As we caught up on each other’s lives in our recent encounter, I asked him what became of his recurrent childhood dreams of becoming a sports presenter. “Oh it’s too late for that now”, he said. Just look where the world’s great presenters are now. And look at where I am. How can I ever catch up with them?”

My friend’s words really disturbed me. This was Pyoto, for goodness sakes! Nothing was impossible for him! He was the most unrestricted dreamer I had ever known. His imagination could take him anywhere. Why was he talking like this?

But then it occurred to me that we have all been caught thinking this way on one occasion or the other.
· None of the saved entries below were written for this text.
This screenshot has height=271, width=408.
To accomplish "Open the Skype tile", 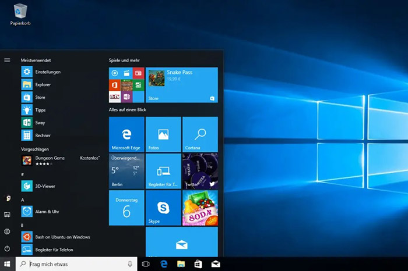I will click(x=163, y=208).
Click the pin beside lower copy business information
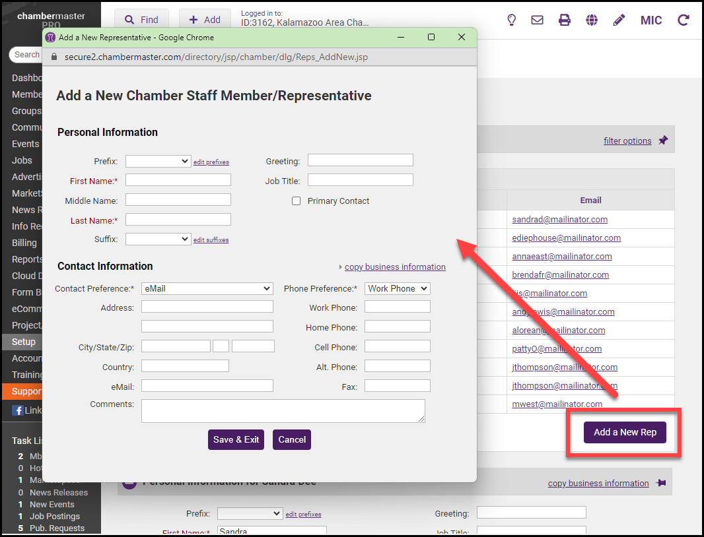 660,483
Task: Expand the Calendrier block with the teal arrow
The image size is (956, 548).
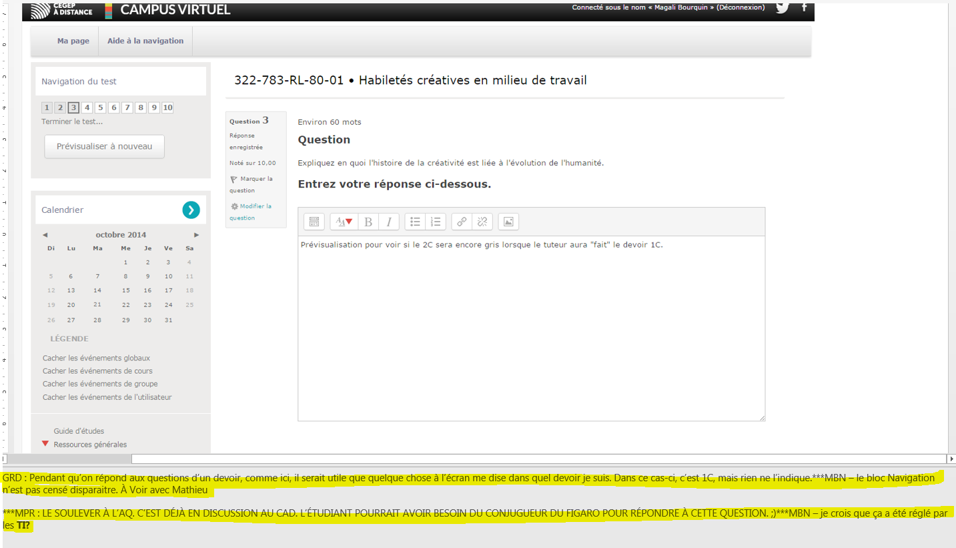Action: (x=191, y=210)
I remember when I was ten years old, sitting in the back seat of my Dad’s car and watching him drive. I remember thinking, “When kraa will I also be able to drive like him? When will I also be able to control the million mechanical parts of this massive machine?

When will I know all the road signs and safety rules?” I wished I could know just half of what my dad knew about driving (It was thoughts like that which probably led me to steal his car for the first time when I was only thirteen years old… but again, that’s another story for another day).

Anyway, my point is, sitting in the back of my dad’s car and watching him drive, it seemed like it would take an eternity to get where he is, to know what he knows. This is probably how we all feel when we look at our role models. We see achievements that are beyond our reach. 

But the truth is that all those great achievers we look up to, all those giants we stand in awe of, well, they all started somewhere.

My friends, the biggest man you ever saw was once a baby, the most beautiful building you ever saw was once a sketch. The person you admire so much today was once a nobody, the most anointed man you know today was once an unknown church member.

The person whose wedding you attended was once a chief bachelor or spinster. The simple truth about life is that it’s not about where you are today but where you can be tomorrow.

Now, I do realise that some of you may be hearing this in your beds, in your showers, in your cars, and thinking, well, that’s all fine and dandy, but I’m turning forty this year. The dream ship has sailed. Well, what if I told you that Henry Ford didn’t start the Ford car company until he was forty?

Or that Asa Candler was 41 when he started Coca Cola? Or that Ray Croc was 52 when he founded McDonalds? And guess how old Colonel Harland Sanders was when he started KFC: 62 years old! Two years past retirement, and it still wasn’t too late for a man and his fried chicken recipe to take over the world. So please believe me when I tell you that it’s not too late for you.

I still look forward to the day I’ll see my friend Pyoto on one of the Supersport channels, announcing that Swansea beat Arsenal.

Again. And I look forward to all the young men and women who share their dreams with me, taking over the big morning shows on radio, and writing the next big bestsellers. I look forward to every single one of you who ever had a dream, waking up one day, punching the air and shouting, “YESSSSSS! I MADE IT” 

I don’t just dream of it. I look forward to it. Because let’s be honest. There really is no reason why you should not be whatever you dream of being, no matter how far off you may think it is, and no matter how little time you may think you have.

My name is Kojo Yankson, and as long as I’m still trying, it’s never too late for me.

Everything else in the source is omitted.